(Pixel coordinate grounding data)
****

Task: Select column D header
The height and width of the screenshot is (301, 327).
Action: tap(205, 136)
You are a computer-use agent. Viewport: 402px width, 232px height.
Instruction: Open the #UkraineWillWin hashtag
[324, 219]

****

Please print exactly the lines of the entries above, beginning with the line that contains "The height and" and ending with the last line.

The height and width of the screenshot is (301, 327).
Action: tap(205, 136)
You are a computer-use agent. Viewport: 402px width, 232px height.
Instruction: Open the #UkraineWillWin hashtag
[324, 219]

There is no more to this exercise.